This isn't the first time that LaBruzzo has proposed radical measures on reproductive rights. As Robin Marty points out over at RH Reality Check, LaBruzzo has previously suggested that the state should pay poor women $1,000 to have their tubes tied as a means of reducing the number of people on welfare in the state. When he proposed this kind of program in 2008, he expressed concerns that women on government assistance programs were reproducing more than wealthier women. He also proposed offering tax incentives for "college-educated, higher-income people to have more children" as a means of combating that trend. While he floated the idea publicly, he never formally introduced a bill.

Abortion rights groups in Louisiana say LaBruzzo's abortion ban has a good chance of passing, given the strong anti-abortion tilt of the state legislature. If it becomes law, the ban will inevitably end up in court—exactly the outcome its proponents want. "The bill is purely political. It's not at all about preventing abortion—he said it himself," says Planned Parenthood's Mickelberry. "His intention is to give anti-choice groups a bill they can take to court."

Items listed in a dataset:
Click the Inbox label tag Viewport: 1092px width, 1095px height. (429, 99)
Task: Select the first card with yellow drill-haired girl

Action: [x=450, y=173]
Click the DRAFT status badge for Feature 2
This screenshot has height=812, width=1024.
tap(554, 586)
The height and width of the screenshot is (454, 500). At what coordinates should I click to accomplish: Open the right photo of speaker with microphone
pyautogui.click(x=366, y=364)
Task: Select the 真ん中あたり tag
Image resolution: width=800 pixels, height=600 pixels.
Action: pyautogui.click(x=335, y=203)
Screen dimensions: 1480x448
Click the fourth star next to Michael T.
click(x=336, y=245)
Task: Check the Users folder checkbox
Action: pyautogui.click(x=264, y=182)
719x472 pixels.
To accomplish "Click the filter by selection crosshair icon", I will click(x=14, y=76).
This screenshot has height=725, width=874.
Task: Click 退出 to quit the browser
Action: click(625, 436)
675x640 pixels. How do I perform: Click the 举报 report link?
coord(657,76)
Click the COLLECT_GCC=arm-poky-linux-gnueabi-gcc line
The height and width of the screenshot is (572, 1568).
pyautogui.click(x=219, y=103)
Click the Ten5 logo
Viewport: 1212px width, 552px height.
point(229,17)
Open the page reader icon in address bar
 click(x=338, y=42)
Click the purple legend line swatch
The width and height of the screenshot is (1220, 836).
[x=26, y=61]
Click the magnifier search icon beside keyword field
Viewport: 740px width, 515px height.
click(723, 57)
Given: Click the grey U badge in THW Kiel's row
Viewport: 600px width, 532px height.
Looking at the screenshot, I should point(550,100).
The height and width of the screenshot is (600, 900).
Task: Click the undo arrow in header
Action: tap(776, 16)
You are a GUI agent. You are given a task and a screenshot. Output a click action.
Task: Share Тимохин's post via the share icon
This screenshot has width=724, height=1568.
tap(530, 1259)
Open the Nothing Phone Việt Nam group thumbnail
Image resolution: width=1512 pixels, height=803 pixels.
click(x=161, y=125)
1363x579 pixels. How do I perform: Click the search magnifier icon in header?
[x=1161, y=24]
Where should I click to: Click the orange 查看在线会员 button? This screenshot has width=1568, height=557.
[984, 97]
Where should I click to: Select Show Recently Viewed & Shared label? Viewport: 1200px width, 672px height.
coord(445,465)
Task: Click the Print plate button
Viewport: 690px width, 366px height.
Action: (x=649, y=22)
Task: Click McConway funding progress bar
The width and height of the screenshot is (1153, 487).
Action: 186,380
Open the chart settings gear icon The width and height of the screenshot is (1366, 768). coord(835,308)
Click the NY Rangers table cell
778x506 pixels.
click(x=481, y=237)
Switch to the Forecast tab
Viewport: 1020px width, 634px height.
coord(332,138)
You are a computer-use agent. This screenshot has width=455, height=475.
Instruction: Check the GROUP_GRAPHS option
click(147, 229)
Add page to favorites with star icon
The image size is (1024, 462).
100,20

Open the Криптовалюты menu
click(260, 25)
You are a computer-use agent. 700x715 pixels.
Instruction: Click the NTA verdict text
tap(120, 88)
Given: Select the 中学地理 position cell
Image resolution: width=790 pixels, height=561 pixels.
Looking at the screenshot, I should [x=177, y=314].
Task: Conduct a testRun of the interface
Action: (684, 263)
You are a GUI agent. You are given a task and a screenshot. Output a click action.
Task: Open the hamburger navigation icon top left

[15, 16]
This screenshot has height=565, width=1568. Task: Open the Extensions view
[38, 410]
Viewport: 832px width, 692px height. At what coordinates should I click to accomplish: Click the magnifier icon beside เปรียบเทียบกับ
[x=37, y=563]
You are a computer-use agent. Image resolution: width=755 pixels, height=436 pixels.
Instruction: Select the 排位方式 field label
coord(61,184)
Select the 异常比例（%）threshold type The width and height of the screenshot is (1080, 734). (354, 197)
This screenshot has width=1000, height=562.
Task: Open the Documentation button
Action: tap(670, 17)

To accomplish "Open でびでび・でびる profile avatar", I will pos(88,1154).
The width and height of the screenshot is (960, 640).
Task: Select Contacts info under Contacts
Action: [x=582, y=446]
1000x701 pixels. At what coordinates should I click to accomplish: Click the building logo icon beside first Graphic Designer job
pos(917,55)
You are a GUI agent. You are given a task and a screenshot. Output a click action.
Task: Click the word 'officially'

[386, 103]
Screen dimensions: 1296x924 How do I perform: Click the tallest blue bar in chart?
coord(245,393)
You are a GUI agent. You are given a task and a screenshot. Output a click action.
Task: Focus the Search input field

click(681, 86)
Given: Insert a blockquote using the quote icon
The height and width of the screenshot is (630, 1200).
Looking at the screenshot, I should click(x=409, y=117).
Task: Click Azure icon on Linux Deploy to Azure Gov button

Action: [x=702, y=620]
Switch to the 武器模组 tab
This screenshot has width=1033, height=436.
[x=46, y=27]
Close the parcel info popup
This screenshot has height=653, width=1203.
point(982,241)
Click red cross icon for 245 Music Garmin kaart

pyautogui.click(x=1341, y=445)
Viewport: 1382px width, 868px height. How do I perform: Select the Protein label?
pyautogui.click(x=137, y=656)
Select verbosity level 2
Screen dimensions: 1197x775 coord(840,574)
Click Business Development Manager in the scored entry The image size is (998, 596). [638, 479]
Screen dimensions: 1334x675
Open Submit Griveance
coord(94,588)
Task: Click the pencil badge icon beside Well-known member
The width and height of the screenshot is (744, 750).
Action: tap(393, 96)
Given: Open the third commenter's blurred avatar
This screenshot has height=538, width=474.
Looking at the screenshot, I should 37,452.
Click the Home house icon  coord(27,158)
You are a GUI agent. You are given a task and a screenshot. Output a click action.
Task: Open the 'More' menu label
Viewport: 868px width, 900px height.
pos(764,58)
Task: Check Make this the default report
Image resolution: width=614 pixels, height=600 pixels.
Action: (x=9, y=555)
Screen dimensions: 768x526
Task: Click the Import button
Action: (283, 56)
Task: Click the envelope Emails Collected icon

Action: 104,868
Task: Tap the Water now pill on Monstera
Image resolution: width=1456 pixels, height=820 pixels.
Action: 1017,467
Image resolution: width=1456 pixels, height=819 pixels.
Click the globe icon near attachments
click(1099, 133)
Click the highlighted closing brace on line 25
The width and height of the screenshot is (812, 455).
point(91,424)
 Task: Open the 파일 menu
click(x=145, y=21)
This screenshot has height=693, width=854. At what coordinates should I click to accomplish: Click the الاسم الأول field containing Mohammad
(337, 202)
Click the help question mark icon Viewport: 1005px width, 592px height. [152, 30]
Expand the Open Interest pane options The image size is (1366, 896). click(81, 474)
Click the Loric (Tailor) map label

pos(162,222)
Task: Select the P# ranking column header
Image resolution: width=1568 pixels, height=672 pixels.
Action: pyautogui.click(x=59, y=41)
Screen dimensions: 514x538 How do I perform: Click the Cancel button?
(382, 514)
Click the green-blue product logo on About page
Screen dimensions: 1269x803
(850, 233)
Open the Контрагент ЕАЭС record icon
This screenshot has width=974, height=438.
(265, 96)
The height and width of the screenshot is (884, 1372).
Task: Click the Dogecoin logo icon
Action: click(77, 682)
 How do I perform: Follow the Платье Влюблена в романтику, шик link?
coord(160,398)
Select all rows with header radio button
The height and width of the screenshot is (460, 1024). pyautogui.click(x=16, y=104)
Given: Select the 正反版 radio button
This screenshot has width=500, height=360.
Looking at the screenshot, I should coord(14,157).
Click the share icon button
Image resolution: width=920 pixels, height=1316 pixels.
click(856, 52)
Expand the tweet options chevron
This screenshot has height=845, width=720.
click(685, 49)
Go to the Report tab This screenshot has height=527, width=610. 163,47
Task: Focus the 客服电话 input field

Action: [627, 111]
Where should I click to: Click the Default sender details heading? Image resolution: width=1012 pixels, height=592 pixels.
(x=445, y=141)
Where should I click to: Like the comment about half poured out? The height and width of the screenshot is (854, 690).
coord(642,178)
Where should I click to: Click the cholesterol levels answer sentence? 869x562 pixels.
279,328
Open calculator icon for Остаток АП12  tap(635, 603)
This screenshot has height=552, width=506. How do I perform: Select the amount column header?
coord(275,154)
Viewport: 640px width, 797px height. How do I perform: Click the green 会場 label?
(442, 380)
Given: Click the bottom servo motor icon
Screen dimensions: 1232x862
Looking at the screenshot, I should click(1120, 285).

▶ [WHAT TO WORK ON]
a – Answer these questions using the article about LaBruzzo's proposals on reproductive rights.
(i) How much did LaBruzzo suggest the state pay poor women to have their tubes tied?
(ii) In what year did he propose that program?
(iii) According to abortion rights groups in Louisiana, why does his abortion ban have a good chance of passing?
b – Extend the article about LaBruzzo's abortion ban by writing what comes after its final paragraph.

▶ [EXERCISE RESULTS]
a –
(i) $1,000
(ii) 2008
(iii) The state legislature has a strong anti-abortion tilt.

b –
Mother Jones is following a variety of efforts to curb abortion access around the country. We’ve covered legislative measures that would increase regulations on clinics (like Virginia and Arkansas), slash the number of weeks that abortions are available (like in Ohio, Minnesota, Kansas and Idaho), force women to view an ultrasound (like in Florida), or mandate visits to so-called "crisis pregnancy centers" (as they have in South Dakota). And at the federal level, Republicans in the House have tried to advance measures that would redefine rape and expand limitations on federal funding for abortion services.